── TASK DATA
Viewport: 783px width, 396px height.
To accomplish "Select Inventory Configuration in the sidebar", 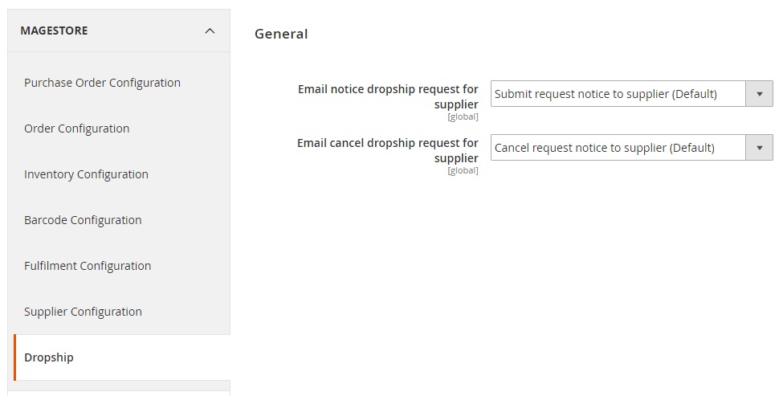I will point(87,175).
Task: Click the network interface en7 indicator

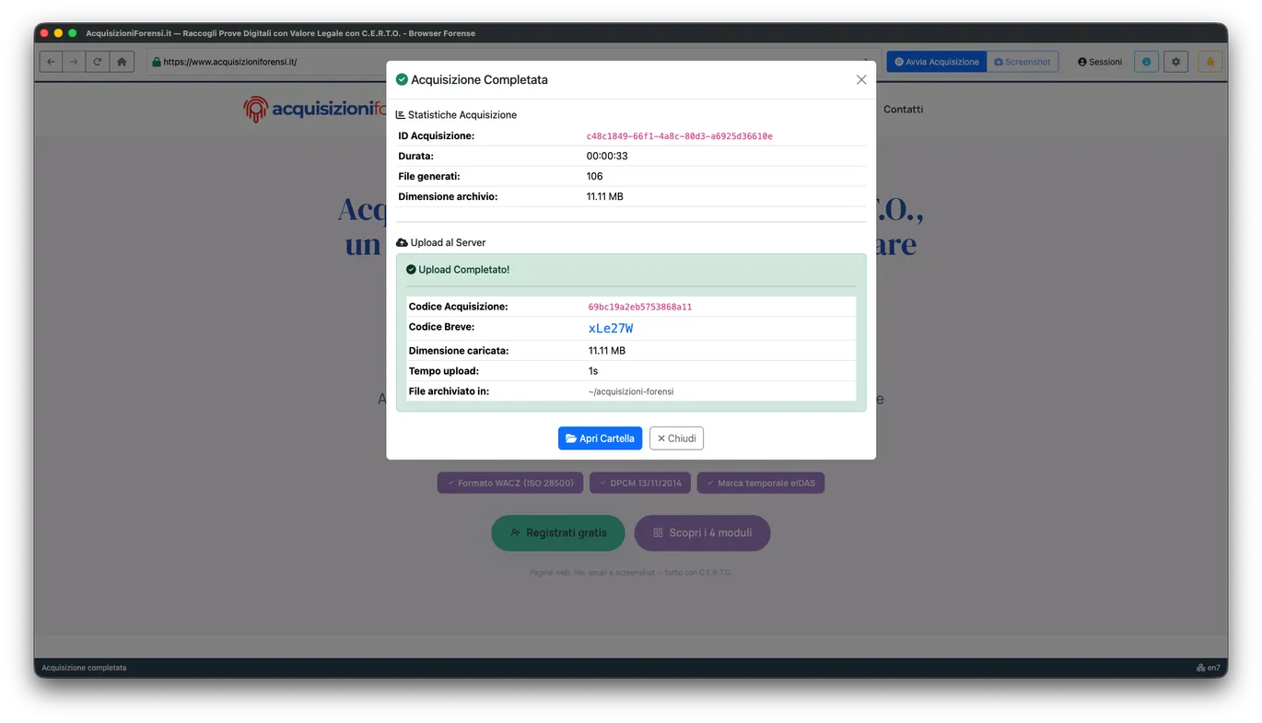Action: (1208, 667)
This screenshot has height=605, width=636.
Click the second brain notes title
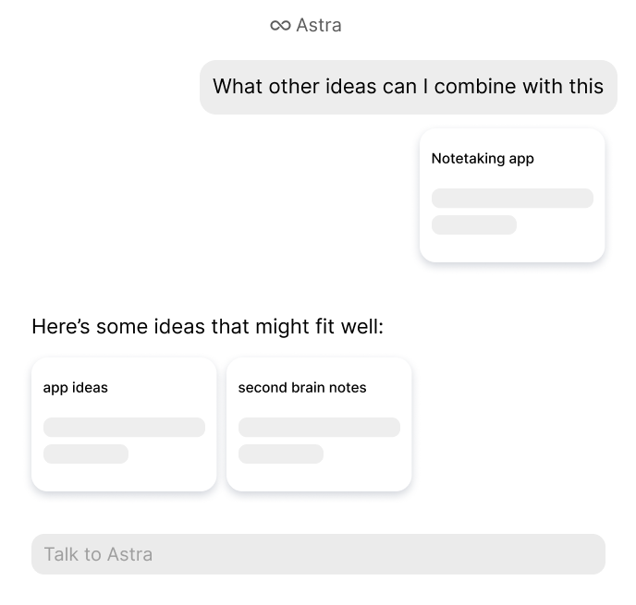click(x=302, y=388)
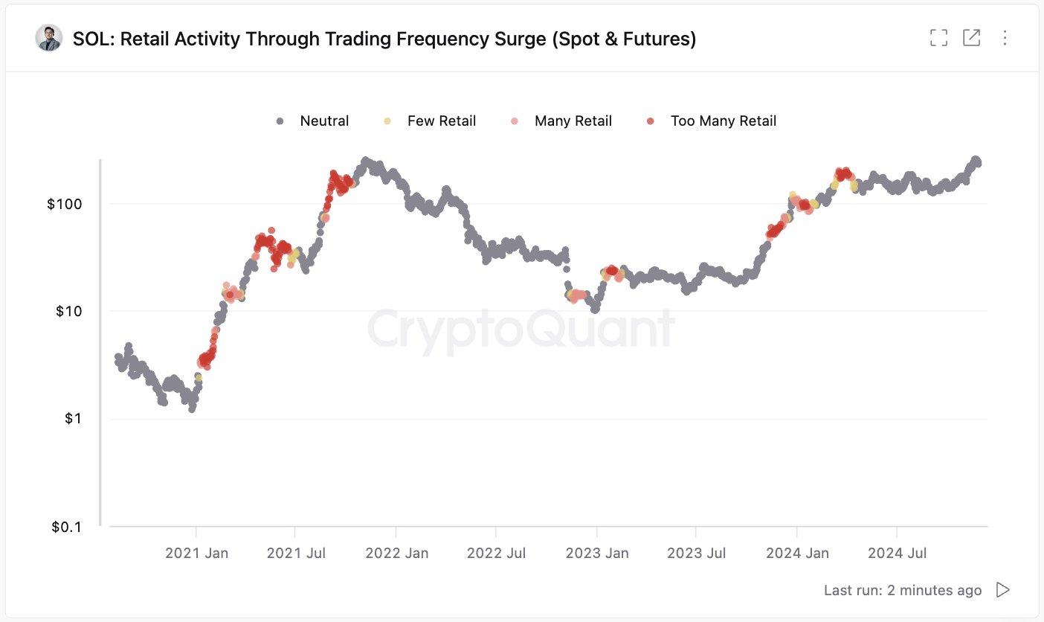Click the Last run: 2 minutes ago label
Screen dimensions: 1044x622
tap(902, 590)
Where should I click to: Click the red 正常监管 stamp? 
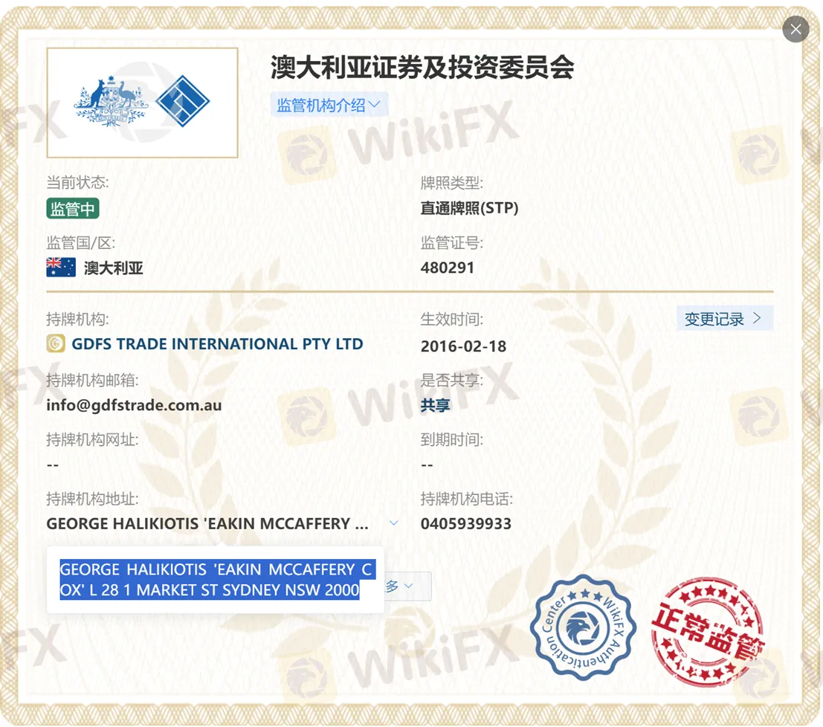coord(706,633)
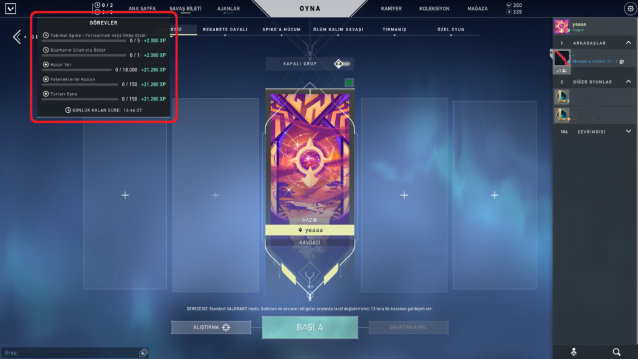Switch to Rekabete Dayalı mode tab
Viewport: 638px width, 359px height.
pos(225,29)
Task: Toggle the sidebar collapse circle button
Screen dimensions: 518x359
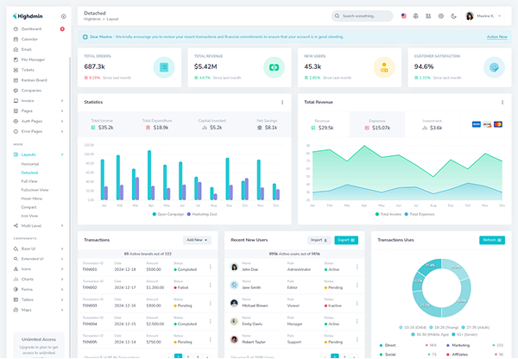Action: click(x=63, y=16)
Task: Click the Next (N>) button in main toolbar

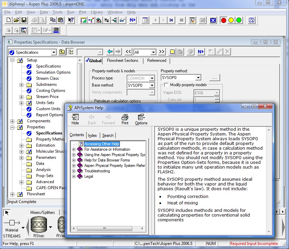Action: (x=132, y=20)
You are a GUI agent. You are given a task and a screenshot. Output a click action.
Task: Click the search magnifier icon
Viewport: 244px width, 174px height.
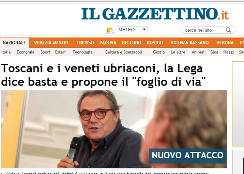point(228,30)
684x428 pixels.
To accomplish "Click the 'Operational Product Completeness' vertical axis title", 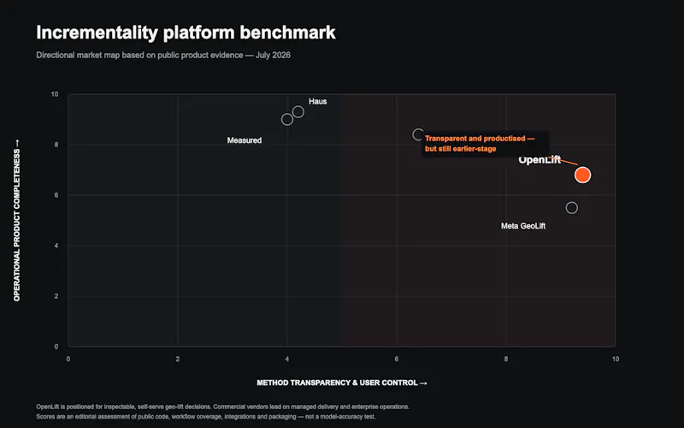I will click(x=16, y=220).
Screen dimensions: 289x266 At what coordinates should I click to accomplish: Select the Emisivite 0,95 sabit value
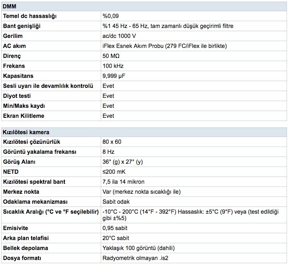click(115, 228)
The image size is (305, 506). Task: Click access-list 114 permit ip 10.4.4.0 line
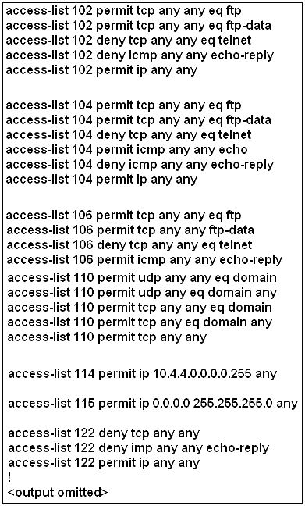(143, 374)
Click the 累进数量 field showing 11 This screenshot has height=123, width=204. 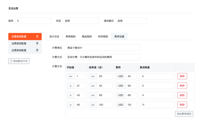coord(157,105)
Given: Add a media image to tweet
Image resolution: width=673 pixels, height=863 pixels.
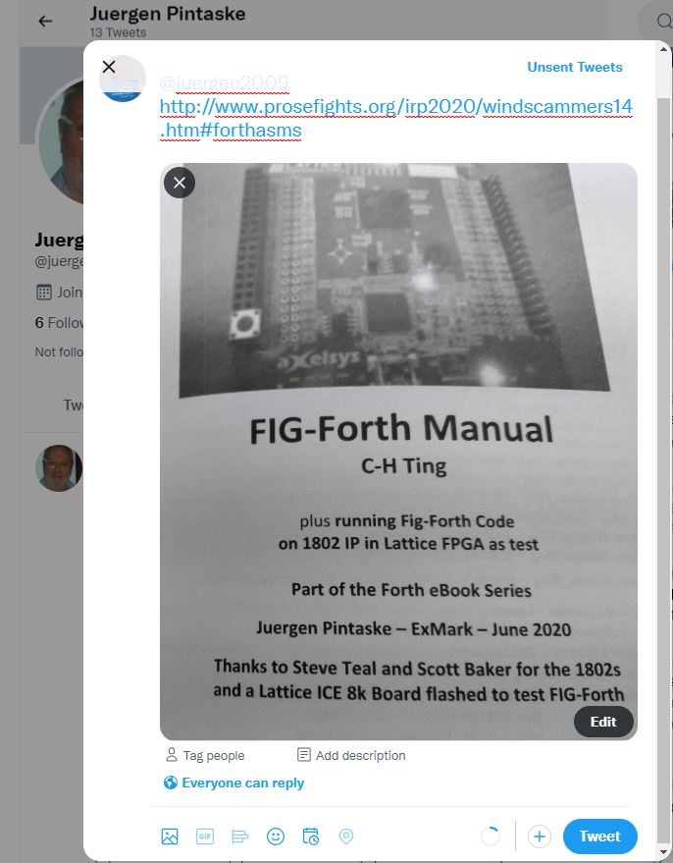Looking at the screenshot, I should pos(170,836).
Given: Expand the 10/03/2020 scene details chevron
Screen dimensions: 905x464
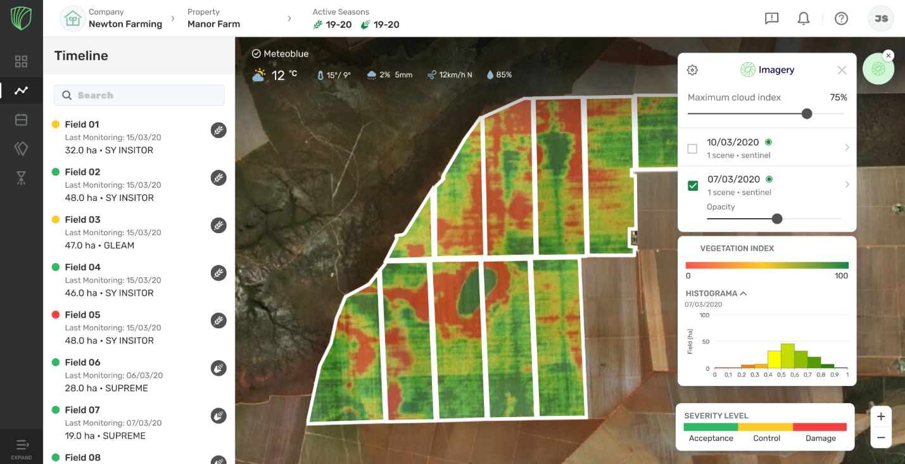Looking at the screenshot, I should (847, 148).
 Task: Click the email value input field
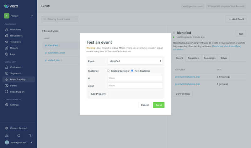tap(135, 86)
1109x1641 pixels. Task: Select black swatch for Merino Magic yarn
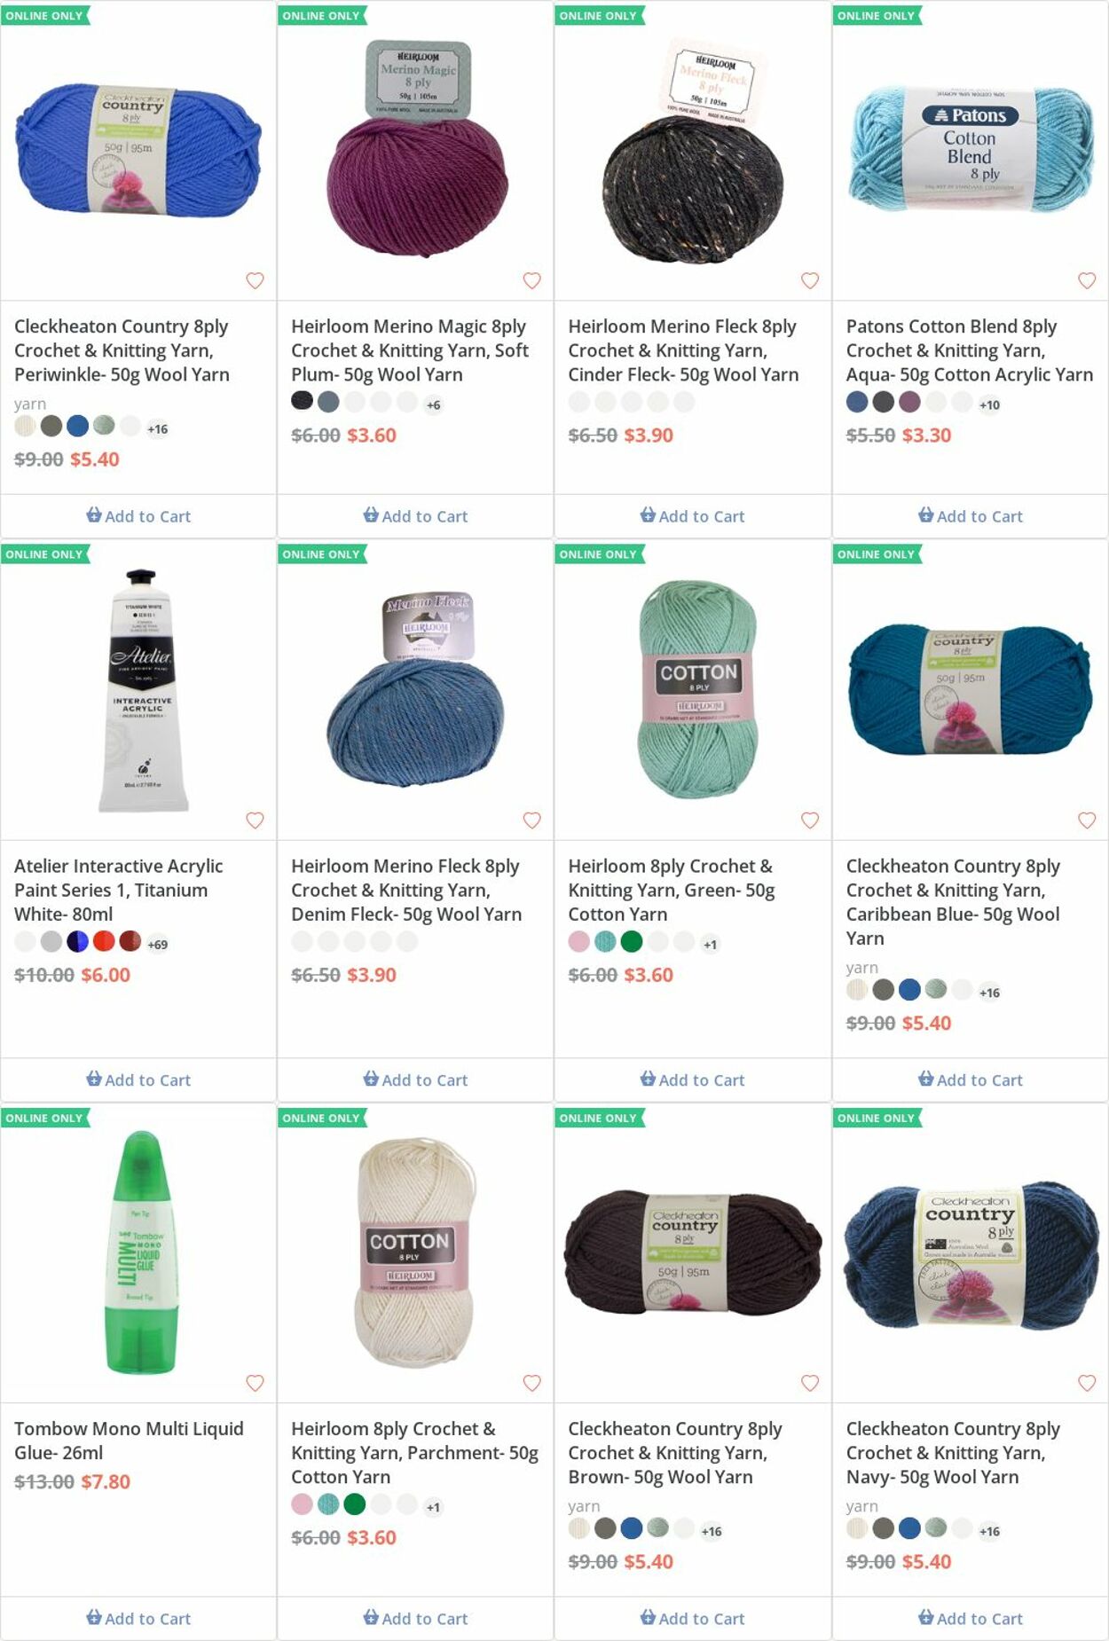click(302, 402)
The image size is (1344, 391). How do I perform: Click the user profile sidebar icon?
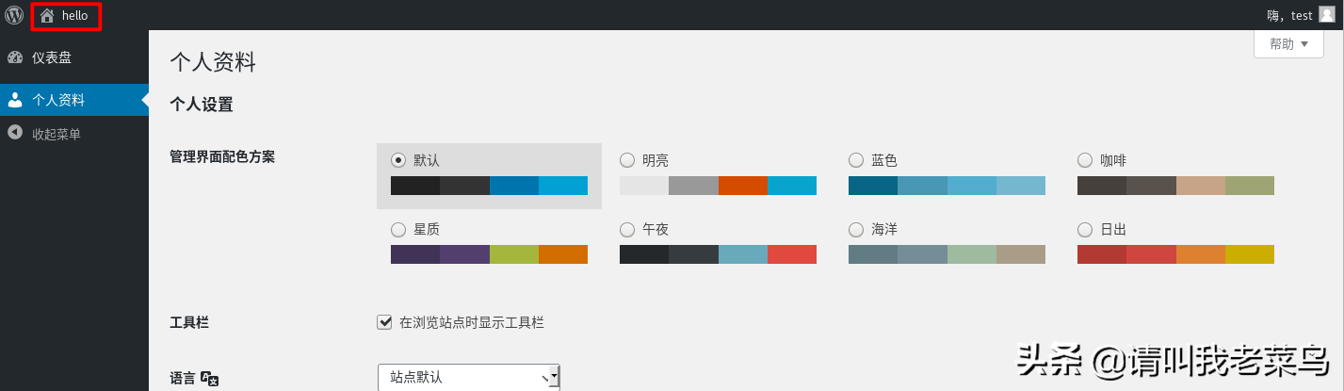click(14, 100)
────
WHAT THIS TASK INVOLVES>
Starting at the line that contains "1109x1641 pixels. Task: Select", write out every line through the final line of the entries, word for word; skip any pictures.

TASK OUTPUT>
1109x1641 pixels. Task: Select black swatch for Merino Magic yarn
click(302, 402)
The image size is (1344, 391). How do I perform: Click the user profile sidebar icon?
click(14, 100)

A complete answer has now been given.